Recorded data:
====
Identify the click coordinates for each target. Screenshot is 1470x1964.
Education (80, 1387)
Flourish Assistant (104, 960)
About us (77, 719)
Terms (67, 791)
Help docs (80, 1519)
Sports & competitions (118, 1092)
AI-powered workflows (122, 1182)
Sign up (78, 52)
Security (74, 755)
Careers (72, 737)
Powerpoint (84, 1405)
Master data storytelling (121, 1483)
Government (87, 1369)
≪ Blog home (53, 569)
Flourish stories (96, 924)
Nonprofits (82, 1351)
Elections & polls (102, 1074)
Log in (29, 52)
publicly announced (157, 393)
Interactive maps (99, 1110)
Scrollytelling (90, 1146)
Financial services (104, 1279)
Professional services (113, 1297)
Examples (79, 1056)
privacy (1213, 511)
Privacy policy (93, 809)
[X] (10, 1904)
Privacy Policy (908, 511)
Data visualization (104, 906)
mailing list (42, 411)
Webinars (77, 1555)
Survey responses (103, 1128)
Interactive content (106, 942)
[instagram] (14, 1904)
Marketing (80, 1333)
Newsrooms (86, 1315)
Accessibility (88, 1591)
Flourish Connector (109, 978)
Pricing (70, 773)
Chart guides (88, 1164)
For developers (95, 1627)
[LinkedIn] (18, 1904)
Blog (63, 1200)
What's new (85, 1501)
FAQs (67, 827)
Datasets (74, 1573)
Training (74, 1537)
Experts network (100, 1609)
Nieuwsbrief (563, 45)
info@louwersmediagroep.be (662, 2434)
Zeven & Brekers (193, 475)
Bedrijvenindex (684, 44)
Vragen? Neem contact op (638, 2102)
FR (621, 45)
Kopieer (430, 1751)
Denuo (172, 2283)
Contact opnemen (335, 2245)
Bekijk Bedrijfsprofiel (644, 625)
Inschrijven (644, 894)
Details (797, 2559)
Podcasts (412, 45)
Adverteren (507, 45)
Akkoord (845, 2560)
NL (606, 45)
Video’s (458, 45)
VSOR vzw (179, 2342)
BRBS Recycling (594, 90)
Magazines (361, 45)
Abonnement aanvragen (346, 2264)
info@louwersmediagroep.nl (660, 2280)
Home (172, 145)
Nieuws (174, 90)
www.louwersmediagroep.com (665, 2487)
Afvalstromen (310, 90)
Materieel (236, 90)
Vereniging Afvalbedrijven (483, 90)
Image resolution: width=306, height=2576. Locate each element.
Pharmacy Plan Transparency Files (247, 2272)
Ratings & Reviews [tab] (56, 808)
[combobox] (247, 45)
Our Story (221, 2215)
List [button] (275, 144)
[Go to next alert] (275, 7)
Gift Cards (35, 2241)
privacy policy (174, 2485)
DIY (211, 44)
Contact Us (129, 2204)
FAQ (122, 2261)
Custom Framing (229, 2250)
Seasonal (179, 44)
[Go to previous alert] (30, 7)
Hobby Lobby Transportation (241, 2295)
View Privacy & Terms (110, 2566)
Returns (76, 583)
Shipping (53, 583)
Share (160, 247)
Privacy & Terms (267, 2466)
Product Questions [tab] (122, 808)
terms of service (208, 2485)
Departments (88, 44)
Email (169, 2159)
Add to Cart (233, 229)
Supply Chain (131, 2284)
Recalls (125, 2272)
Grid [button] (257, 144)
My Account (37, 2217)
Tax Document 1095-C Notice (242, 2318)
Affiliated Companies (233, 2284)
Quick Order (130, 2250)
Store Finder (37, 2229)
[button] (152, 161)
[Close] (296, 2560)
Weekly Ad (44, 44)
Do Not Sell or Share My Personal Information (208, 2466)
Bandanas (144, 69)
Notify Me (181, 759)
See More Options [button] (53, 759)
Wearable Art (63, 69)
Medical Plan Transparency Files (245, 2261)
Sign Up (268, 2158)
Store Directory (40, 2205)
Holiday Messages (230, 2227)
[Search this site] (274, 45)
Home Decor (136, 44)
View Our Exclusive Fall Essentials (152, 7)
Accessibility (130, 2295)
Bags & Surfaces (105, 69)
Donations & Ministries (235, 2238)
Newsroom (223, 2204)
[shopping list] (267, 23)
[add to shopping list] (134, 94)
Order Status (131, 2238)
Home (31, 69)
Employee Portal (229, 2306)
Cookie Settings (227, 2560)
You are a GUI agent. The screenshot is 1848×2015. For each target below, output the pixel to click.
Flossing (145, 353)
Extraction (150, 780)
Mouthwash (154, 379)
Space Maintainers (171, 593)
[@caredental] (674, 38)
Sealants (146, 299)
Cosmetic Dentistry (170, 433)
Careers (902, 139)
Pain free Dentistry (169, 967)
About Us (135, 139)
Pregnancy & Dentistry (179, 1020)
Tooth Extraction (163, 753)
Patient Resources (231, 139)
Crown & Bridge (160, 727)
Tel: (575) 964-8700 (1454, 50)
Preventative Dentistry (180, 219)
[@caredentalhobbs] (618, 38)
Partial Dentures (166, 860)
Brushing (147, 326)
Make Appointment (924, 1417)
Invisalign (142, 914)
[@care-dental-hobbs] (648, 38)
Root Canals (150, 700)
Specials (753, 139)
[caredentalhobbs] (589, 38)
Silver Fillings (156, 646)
====
Your task
How many of the lines above include the string "services"? Give only the number.

Written response
2